新型の出生前診断が限定された医療機関で4月に始まる見通しになった。新型出生前診断の現状、課題をQ&A形式でまとめた。(三宅陽子、道丸摩耶)
Q 新型出生前診断とはどういうものか
A 妊婦の血液に含まれる胎児のDNAを解析し、ダウン症など3種類の染色体異常を調べる。タンパク質を検出する母体血清マーカー検査や羊水中の細胞を分析する羊水検査など従来の出生前診断より早い妊娠10週から検査でき、約2週間で結果が出る。陽性だった場合の的中率は80~95%程度、陰性の的中率は99%以上。米シーケノム社が2011年に実用化し、費用は自己負担で約21万円だ。
Q 1回の検査で染色体の異常が確定できるか
A 産科学会の指針は、新型診断で陽性と出ても、確定には羊水検査を行う必要があるとしている。ただ、羊水検査は300分の1の確率で流産が起きる可能性があり、指針では事前にそうしたリスクも説明することとしている。
Q 羊水検査で陽性となるとどうなる
A 日本では胎児に異常があることを理由とした人工妊娠中絶は認められていない。だが、実際には母体の健康を害するなどという理由で中絶するケースは多く、妊婦の判断に委ねられているのが現状だ。そのため、ダウン症の患者団体などから、「新型診断は、命の選別につながる」という不安の声も出ている。
Q 認定施設以外ではできないのか
A 日本には血液を分析する検査会社がない。そのため指針は、日本医学会の部会が認定した施設で、臨床研究として行うことにした。しかし、指針に法的拘束力はなく、罰則もない。2月には民間企業が米国の医療機関での検査の仲介を開始。担当者は「自身の体の状況を知る権利はすべての人にあるはず」と話し、国内の複数医院で採血できるよう提携準備を進めている。提携施設が指針の要件を満たすかは不明だ。
Q 検査希望者は多いか
A 新型診断の実施を計画している医療機関への問い合わせは多く、妊婦の関心は高い。

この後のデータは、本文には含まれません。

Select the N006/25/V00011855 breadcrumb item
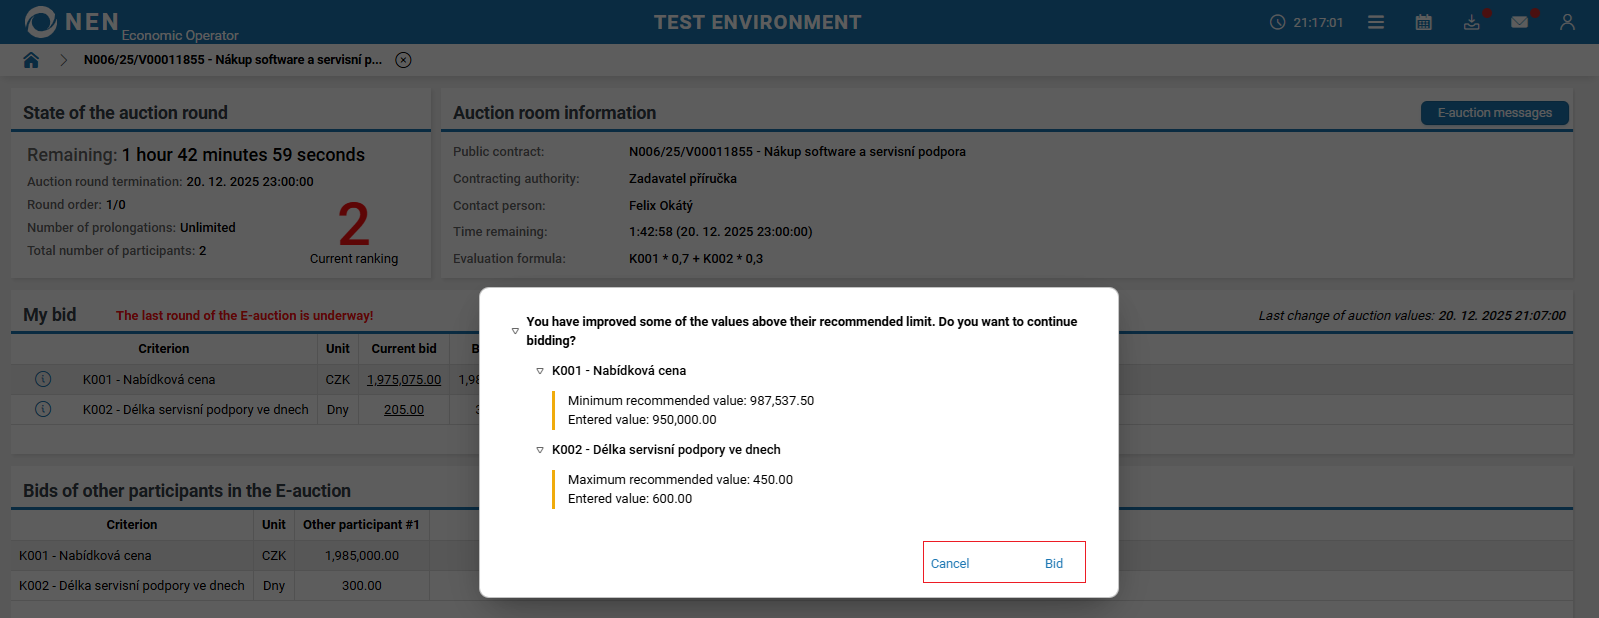Viewport: 1599px width, 618px height. click(233, 60)
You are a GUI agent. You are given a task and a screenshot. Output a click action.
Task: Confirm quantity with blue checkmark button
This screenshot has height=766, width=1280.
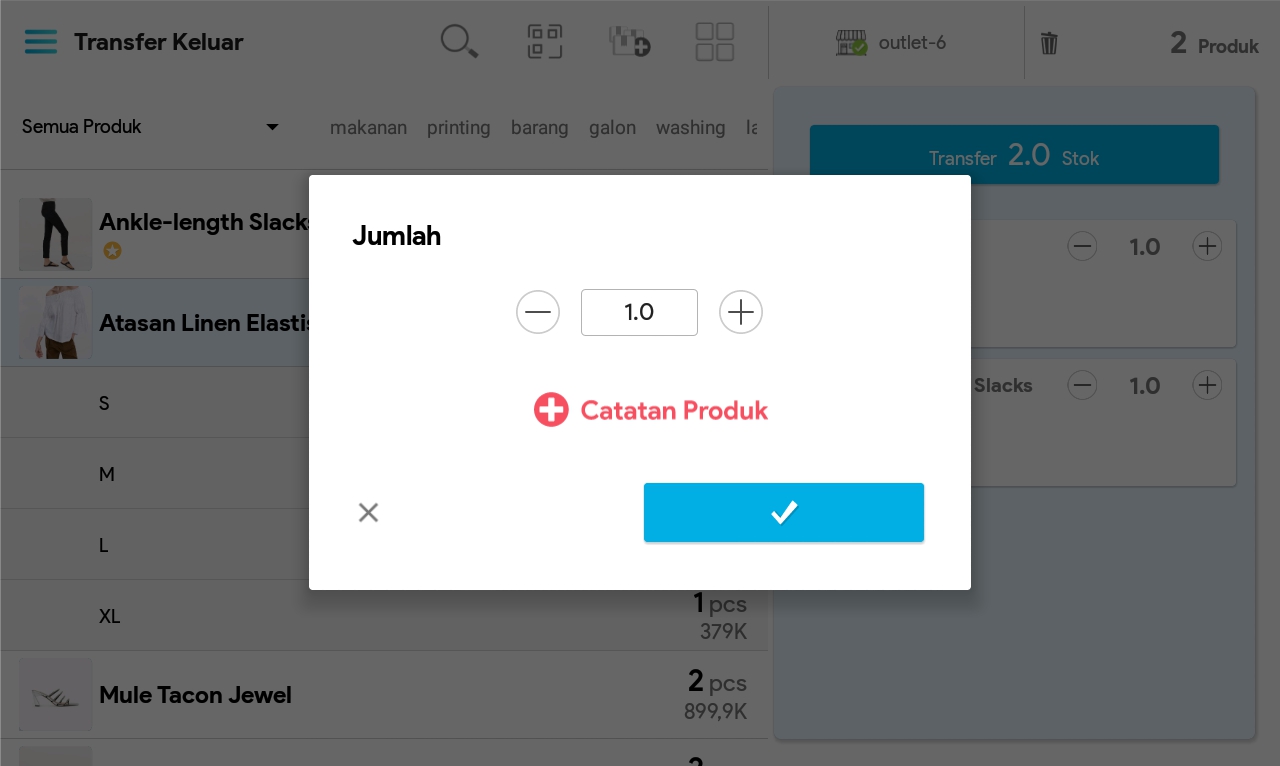click(784, 513)
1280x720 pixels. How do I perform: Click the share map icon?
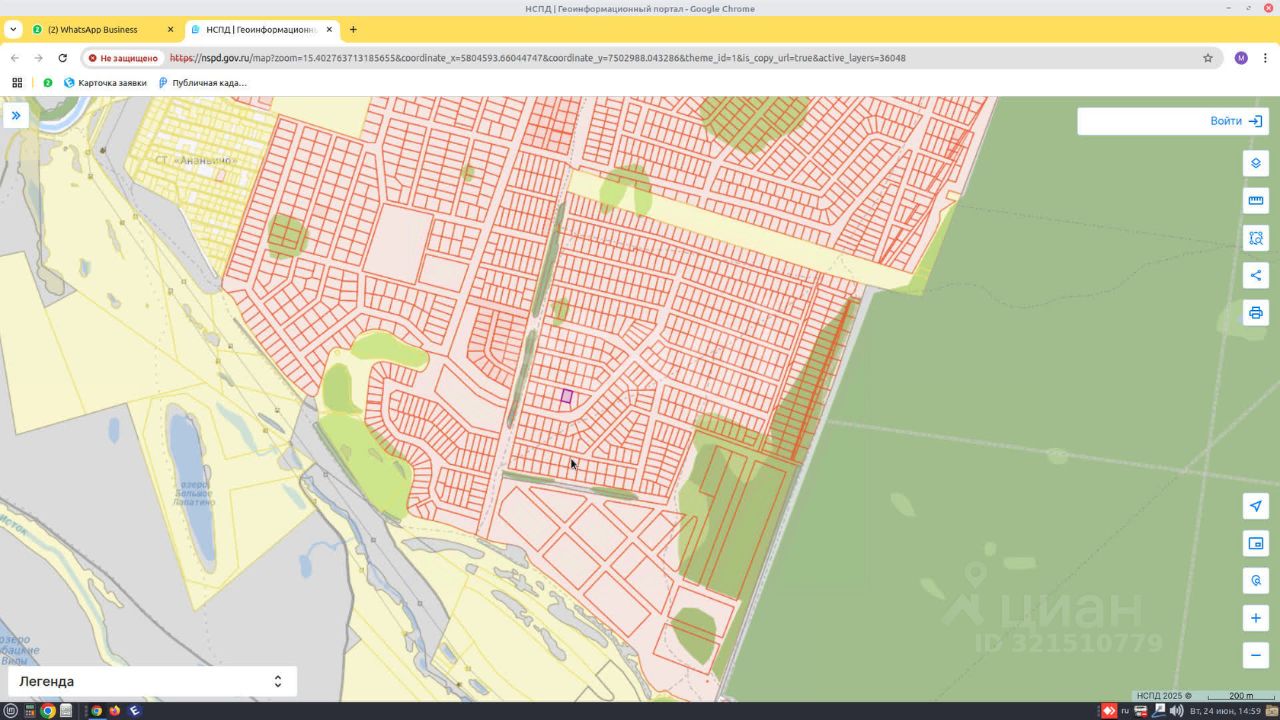(1256, 276)

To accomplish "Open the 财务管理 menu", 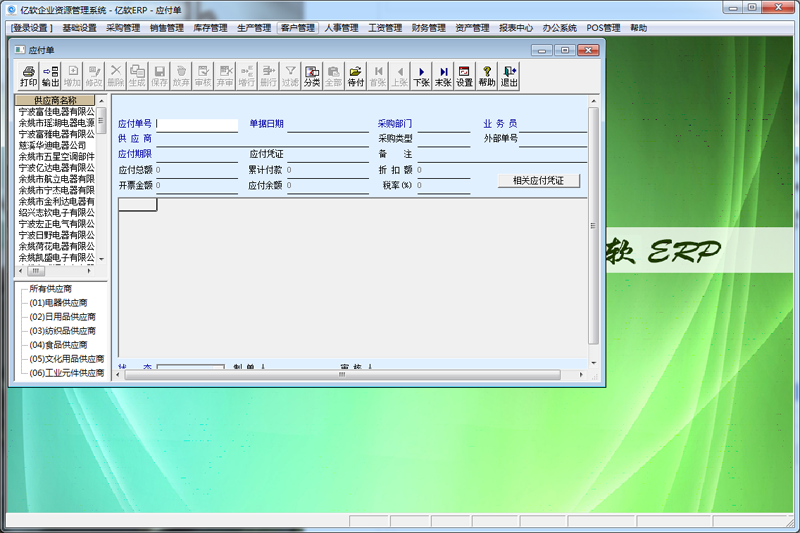I will pos(429,28).
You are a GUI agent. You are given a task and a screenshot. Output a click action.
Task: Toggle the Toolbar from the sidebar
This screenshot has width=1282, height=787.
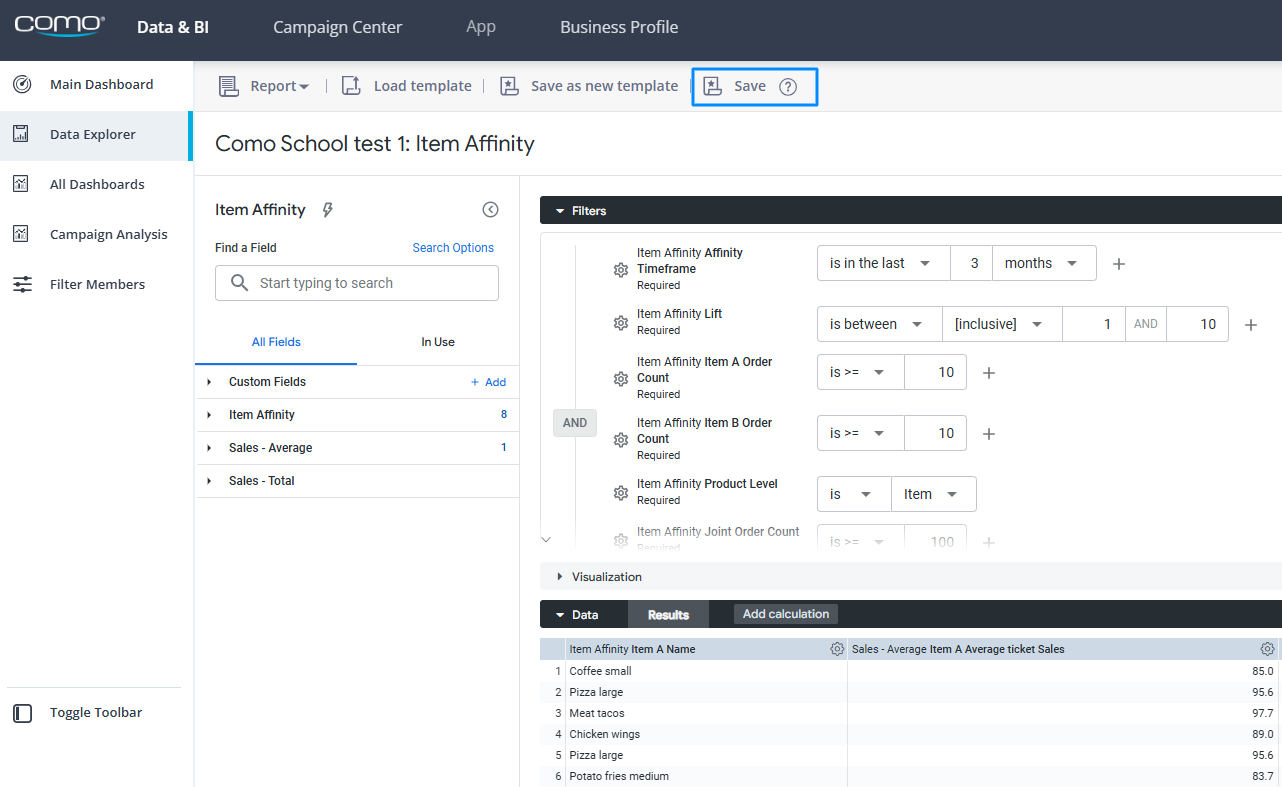pyautogui.click(x=96, y=713)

ただ、世論は二分している。産科学会が指針決定前に募集したパブリックコメントは200件以上寄せられ、新型診断の対象をもっと広げるよう求める声も、診断そのものに反対する声もあった。
Q 今後の課題は
A 技術進歩により、あらゆる疾患が出生前に分かる検査ができる可能性がある。そうなれば、どの疾患なら検査すべきなのか、線引きが難しくなる。また、「命の選別」が進むことも懸念される。中絶を選んだ妊婦は心に大きな傷を抱えるとされ、カウンセリング体制の充実も課題だ。